The Thames pub, Thames Street
The Thames has been closed since the 1990s Photo: Ewan Munro via CC BY-SA 2.0

Councillors voted tonight for an 19th century pub building in west Greenwich to be knocked down without discussing the issue.

Developers were given the go-ahead to replace The Thames, on the corner of Thames Street and Norway Street, with a seven-storey block containing 20 flats and a unit on the ground floor which could serve as a micropub, shop or office.

The Greenwich area planning committee voted 4-1 to approve the proposal. After vice-chair Norman Adams offered his colleagues a chance to discuss the scheme, they elected to go straight to a vote.

Councillors earlier heard that while a planning inspector had upheld council officers’ decision to reject an earlier scheme to demolish the building, the inspector had declared that the Victorian pub – which has not been open since the 1990s – was not worth saving, which would have made rejecting the scheme difficult to defend if developers appealed.
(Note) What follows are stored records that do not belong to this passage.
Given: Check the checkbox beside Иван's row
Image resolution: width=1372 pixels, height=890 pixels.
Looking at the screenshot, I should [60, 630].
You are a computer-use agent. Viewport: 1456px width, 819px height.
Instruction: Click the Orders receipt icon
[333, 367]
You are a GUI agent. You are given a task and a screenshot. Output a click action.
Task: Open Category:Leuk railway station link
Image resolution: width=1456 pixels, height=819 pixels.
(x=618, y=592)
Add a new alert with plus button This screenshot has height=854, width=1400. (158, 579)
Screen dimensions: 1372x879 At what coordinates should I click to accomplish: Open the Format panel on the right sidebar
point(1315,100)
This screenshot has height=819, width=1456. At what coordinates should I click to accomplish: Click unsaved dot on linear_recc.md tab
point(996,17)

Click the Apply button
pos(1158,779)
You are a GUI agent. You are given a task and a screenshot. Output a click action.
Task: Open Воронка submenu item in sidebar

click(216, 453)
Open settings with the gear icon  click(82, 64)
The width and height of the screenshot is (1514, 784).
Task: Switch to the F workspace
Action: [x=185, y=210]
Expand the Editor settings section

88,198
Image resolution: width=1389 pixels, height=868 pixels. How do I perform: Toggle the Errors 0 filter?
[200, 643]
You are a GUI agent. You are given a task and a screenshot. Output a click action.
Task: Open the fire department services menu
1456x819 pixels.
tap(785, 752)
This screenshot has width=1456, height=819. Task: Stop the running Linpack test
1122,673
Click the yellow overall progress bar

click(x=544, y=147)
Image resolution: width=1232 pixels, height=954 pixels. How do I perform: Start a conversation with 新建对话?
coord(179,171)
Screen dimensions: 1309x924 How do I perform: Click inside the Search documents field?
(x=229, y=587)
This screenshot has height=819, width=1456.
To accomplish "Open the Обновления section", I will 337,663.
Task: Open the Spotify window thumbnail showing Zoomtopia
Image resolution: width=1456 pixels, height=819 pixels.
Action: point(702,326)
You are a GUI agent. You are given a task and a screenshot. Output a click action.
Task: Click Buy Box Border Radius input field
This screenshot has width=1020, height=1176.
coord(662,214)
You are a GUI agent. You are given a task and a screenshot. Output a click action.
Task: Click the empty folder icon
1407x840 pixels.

Council officers had recommended the scheme went ahead.

Labour councillors Adams (Kidbrooke with Hornfair), Leo Fletcher (Blackheath Westcombe), Mehboob Khan (Greenwich West) and Aidan Smith (Greenwich West), all voted to back the development. Conservative Geoff Brighty (Blackheath Westcombe), who completed the all-male committee, voted against the proposal.

21 objections had been submitted against the proposal, but only one neighbour addressed the committee, telling them the development would block out light and overlook nearby properties. Smith asked the developers to respond to neighbours’ concerns, the only contribution any of the councillors made apart from voting.

Many drinkers had hoped the pub, whose surroundings have been transformed by new developments in the past 15 years, would have a revival to serve its new neighbours. A scheme to refurbish it had been approved as recently as July 2015, but the landowner said the building had significant structural issues and was no longer viable as a pub.

Known as the Rose and Crown until a fire in 1986, the Campaign for Real Ale’s South-East London Pub Guide from two years later records the Thames as being “a large single bar with aquarium”. It adds: “The ex-docker ghost who haunted the cellar has extended his range to the rest of the pub.”

Its neighbour, The Old Loyal Britons, was closed in 2014 and has now been demolished; the nearby Lord Hood, on Creek Road, is also being demolished as part of a development scheme. However, a new Fullers pub on the riverside, The Sail Loft, has thrived since opening in February 2016.